The European breeding population west of the Urals has increased westwards in recent decades; in 1950 it was described as 'fairly scarce', but 'locally abundant' with 45,000–46,000 pairs in 1990.

Small numbers, most likely from the western end of the breeding range, regularly winter in western Europe. These arrive in Great Britain in late September and October after a 3,000–3,500 km migration from the Urals, a markedly shorter distance than the 5,500–6,000 km they would need to fly to reach the normal wintering areas in southeastern Asia. Exact numbers in this population are unknown, but typically several hundred are found arriving in Great Britain each autumn; given their unobtrusive behaviour, this is probably only a fraction of the total.
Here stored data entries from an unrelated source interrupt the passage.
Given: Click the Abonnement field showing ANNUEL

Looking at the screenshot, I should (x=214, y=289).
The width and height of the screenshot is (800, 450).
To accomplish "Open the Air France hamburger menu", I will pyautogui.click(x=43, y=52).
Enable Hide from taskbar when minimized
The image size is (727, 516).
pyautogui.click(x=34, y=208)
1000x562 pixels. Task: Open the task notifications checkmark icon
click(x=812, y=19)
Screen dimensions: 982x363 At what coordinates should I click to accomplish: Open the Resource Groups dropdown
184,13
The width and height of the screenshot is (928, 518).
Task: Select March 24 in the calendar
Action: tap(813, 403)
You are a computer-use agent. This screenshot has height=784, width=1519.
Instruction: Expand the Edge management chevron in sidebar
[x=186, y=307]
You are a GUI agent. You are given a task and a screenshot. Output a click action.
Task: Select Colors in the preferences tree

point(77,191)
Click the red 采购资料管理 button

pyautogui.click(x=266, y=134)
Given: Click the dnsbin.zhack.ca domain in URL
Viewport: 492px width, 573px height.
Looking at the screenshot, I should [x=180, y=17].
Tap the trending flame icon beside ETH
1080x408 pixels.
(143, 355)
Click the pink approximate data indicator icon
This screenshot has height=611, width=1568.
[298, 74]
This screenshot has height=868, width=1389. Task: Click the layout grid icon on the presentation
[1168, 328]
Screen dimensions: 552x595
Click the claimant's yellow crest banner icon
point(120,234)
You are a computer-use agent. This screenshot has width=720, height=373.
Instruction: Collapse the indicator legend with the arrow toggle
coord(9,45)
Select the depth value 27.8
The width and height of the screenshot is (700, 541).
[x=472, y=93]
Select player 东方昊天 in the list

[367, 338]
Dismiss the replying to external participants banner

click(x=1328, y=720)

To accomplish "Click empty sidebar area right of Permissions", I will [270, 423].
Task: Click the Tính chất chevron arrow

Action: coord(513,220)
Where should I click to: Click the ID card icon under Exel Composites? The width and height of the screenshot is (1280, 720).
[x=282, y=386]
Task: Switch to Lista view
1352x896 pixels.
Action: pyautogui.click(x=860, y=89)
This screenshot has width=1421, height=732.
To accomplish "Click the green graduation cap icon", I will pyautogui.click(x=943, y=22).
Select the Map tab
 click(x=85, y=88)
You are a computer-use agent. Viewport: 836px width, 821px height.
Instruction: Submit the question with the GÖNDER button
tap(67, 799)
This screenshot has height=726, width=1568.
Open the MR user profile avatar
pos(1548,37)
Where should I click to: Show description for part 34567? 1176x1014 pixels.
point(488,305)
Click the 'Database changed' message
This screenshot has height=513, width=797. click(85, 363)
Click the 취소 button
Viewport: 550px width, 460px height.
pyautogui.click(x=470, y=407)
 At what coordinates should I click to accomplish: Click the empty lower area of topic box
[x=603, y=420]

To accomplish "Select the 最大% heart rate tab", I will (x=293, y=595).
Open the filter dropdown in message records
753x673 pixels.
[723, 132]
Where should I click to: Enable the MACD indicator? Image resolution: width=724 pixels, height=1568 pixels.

In the past widely considered to be vagrants, these birds are now thought to be undertaking a normal regular migration, able to take advantage of the mild oceanic climate winters on the western fringes of Europe for wintering.

A common species in most of its wide range, the yellow-browed warbler is not considered threatened by the IUCN.

Hume's leaf warbler overlaps its breeding range with yellow-browed warbler in the western Sayan Mountains, but the species apparently do not hybridise. Their lineages diverged roughly 2.5 million years ago.